You are sitting down in the bow looking far, far away until the end of the sea. The cold wind hits you chilling your bones. You have a drink on your side, your memories on the other. A thousand of voices from a thousand places; another thousand people around you going and going. If you look at them, everyone is fighting a war inside. Take it for granted, nobody is winning.
You take another zip of your drink swallowing it as the last drop in a desert where nobody hears you. The voices still around, haunted cries in a metallic Babylon.
Getting into a song, you close your eyes. The ‘Diamond Sea’ plays through your earphones bringing back more memories, creating new ones from this day.
Somebody gets close to you; ask a question, most likely if I have a lighter or matches. Perhaps, as a rare event, that one will going to bring up a small part of her life, just a glance of the living part as a valve that gets the steam out to avoid explosion; to avoid madness. You just listen. What else can you do?
Waves hits the metallic hull, bringing you and the thousands of hundreds tons of metal up, then you go down hitting back the sea.
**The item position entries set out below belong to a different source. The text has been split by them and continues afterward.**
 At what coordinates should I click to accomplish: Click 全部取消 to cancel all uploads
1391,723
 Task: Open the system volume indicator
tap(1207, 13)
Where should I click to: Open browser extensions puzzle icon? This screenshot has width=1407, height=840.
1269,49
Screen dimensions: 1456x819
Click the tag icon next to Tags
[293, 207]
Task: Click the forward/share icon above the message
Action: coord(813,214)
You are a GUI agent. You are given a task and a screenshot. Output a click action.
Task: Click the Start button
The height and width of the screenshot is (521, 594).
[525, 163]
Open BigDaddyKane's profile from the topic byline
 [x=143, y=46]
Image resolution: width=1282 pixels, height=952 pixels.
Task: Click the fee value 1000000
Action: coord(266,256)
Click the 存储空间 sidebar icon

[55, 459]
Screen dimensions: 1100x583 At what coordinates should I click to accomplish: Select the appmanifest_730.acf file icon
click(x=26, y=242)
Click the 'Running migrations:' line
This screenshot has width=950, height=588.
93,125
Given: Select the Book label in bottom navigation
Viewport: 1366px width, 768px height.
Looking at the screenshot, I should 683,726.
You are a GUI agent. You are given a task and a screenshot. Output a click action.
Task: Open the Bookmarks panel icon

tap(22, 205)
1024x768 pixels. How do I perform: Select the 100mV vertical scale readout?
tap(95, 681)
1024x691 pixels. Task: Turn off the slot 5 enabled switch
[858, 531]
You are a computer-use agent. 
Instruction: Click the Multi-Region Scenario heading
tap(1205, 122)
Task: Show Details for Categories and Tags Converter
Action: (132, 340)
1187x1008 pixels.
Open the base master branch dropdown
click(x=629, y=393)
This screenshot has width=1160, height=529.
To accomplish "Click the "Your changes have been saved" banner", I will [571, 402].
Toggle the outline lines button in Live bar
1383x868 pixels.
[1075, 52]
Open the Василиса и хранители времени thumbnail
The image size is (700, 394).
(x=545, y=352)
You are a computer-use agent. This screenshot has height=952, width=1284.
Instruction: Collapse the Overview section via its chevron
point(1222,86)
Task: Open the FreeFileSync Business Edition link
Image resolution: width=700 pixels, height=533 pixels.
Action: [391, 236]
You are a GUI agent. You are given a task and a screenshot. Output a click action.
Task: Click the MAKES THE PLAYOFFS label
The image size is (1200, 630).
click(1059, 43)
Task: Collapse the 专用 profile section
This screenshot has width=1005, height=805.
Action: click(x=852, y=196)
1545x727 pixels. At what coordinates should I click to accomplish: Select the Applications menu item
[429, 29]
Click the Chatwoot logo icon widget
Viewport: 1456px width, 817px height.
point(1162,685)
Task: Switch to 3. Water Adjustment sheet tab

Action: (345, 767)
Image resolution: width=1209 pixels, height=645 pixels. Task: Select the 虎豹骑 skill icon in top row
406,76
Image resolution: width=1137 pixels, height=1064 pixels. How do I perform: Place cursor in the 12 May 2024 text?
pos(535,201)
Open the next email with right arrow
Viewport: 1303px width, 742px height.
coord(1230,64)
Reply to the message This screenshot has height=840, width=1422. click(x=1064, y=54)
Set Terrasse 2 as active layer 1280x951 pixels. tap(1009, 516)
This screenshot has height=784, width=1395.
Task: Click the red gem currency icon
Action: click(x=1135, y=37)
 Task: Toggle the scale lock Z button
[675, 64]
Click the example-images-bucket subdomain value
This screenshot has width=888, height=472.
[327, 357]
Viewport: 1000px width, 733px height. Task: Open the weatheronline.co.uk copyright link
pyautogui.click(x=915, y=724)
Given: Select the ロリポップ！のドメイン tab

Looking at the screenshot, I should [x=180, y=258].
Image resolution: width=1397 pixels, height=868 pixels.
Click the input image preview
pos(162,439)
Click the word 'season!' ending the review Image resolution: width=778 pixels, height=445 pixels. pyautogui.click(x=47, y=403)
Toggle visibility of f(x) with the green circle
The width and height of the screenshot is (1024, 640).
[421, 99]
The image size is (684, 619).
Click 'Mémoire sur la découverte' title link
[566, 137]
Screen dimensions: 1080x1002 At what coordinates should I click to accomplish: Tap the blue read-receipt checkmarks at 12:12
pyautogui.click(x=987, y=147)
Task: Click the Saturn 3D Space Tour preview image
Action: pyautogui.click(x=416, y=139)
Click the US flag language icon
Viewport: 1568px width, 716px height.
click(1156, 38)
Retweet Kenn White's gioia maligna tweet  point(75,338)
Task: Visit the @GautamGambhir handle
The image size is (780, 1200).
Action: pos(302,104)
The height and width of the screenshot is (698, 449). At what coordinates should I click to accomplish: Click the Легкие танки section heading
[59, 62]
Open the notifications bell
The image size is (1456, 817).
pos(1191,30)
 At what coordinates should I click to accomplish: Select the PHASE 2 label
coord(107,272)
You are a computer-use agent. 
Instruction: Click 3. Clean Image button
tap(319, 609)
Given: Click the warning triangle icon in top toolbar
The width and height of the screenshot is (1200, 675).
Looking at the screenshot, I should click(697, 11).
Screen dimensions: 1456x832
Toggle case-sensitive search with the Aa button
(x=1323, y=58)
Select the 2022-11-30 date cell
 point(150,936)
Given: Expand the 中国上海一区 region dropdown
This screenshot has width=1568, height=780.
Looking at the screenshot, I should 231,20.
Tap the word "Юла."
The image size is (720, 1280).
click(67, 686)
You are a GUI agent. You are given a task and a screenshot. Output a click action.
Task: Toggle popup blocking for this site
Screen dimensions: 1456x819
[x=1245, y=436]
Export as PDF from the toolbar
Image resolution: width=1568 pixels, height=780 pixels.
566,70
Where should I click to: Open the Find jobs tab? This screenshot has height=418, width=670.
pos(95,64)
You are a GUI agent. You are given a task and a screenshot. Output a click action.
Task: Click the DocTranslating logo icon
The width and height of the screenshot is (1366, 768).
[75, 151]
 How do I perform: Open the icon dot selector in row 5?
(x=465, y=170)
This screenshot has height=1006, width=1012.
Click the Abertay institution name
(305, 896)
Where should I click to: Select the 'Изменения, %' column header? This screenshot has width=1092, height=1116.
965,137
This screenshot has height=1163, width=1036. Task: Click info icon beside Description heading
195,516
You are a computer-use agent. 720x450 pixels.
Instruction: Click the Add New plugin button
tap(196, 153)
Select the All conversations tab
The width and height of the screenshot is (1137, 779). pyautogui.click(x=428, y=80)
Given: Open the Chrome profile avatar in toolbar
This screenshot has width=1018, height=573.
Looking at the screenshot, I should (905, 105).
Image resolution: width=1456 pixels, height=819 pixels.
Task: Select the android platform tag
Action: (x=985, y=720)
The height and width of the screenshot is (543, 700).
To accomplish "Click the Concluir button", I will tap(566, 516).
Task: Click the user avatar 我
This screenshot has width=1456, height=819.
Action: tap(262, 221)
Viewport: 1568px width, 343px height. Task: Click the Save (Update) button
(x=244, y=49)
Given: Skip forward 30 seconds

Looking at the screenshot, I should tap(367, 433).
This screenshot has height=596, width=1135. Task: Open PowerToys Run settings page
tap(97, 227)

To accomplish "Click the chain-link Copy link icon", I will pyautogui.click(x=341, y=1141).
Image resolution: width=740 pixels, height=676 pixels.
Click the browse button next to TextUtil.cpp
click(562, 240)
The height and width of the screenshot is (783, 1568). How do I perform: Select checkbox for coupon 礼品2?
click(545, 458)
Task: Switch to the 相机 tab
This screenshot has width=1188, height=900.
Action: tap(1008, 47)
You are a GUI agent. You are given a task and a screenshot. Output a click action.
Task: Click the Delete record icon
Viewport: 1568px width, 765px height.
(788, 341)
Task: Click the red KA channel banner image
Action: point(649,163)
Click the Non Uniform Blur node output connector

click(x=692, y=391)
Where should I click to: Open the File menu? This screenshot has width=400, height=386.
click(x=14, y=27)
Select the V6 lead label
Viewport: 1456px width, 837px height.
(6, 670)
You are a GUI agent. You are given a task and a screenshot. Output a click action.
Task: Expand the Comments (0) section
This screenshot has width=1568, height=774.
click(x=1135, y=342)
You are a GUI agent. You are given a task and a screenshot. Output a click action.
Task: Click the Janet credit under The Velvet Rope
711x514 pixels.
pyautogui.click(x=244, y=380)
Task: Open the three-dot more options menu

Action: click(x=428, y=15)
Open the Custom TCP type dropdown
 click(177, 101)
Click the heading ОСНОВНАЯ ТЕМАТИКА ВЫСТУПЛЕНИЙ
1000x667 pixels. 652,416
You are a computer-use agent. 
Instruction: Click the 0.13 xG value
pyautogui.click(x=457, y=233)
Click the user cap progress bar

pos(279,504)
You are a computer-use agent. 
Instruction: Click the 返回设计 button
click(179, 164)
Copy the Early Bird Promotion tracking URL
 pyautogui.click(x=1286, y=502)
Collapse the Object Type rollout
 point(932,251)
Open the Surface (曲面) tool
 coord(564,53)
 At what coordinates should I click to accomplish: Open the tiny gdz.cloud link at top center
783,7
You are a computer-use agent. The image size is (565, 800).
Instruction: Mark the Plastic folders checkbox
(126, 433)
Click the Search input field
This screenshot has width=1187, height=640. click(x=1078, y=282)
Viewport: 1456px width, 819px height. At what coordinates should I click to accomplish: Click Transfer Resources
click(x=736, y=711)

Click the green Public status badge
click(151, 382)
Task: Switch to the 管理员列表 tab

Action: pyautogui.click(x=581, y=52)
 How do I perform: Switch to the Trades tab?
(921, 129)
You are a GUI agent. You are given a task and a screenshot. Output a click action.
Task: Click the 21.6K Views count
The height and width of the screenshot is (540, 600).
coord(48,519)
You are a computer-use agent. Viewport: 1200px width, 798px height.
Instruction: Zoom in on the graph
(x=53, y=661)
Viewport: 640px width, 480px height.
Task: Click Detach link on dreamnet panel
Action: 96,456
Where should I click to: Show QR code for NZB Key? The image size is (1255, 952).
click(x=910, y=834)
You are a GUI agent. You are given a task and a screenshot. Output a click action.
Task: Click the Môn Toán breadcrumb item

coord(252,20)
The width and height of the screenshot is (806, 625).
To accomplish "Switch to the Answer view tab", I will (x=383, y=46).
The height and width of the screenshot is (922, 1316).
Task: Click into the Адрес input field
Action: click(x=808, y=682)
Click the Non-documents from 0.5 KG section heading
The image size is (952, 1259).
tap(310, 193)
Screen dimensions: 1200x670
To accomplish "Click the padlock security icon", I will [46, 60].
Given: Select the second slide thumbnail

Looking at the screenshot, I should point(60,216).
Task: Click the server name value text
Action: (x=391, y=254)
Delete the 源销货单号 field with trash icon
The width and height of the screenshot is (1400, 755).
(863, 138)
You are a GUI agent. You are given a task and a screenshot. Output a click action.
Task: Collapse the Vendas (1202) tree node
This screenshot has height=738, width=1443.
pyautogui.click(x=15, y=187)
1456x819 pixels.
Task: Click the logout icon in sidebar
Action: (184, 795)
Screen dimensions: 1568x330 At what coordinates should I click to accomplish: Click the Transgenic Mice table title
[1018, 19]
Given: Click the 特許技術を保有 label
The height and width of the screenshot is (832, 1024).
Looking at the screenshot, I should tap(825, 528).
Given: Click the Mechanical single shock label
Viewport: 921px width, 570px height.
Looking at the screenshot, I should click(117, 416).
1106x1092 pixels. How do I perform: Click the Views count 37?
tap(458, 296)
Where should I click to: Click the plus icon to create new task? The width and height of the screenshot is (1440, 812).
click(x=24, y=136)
You can hear the splash of the water and the trembling of the iron in the ongoing battle between the things made by metal, doomed to be rusted and the immensity of the ocean. You just close your eyes and let yourself go with this never ending pitch.
Then you open your eyes again, and the blue sky is there, cottoned by centuries of clouds resembling all the shapes that you can imagine. If is during the night, then trillions of stars opens to you in the shadow of the sky. Above you can follow the Milky Way, the sane that Magellan, the Arawacks and Colon followed once, back in the time of the real men.
Perhaps that day you were watching the news, just a little bit earlier and they were talking about Igor, Earl and others. Then you go out and there they are, building up just in front of your eyes.
A vortex of spinning clouds overweighed with steam and drops clashing each other. Enormous white, gray and and black, very dark gray towers going up to twenty thousand feet high releasing lightning bolts and chilly rain. All around from starboard to portside the vessel looks like a white carcass swallowed by a violent grayness on a shadowed blue and winded sea. If you try to make your way to the very end of the bow the wind and rain blinds you pushing you back.
In an average day though, you can stand there, then you’ll find yourself in front of three hundred meters of white painted metal with over three thousand of other souls behind you pushed forward by six huge engines, each one with the size of your house.
And the sea is coming towards you passing under your feet and you can hear the splash and foam disappearing behind gone forever, to come again.
There, the wind blows on your face washing everything out. You close your eyes again and whatever can happen in your head, you can feel like the ancient Icarus looking down flying with wings made of wax.
You see and feel things that no one else can see and feel. Even if you try hard can’t be explained. And then you’re living this life, the ship’s life on the Diamond Sea. If you know the song and this place, you might know what I mean.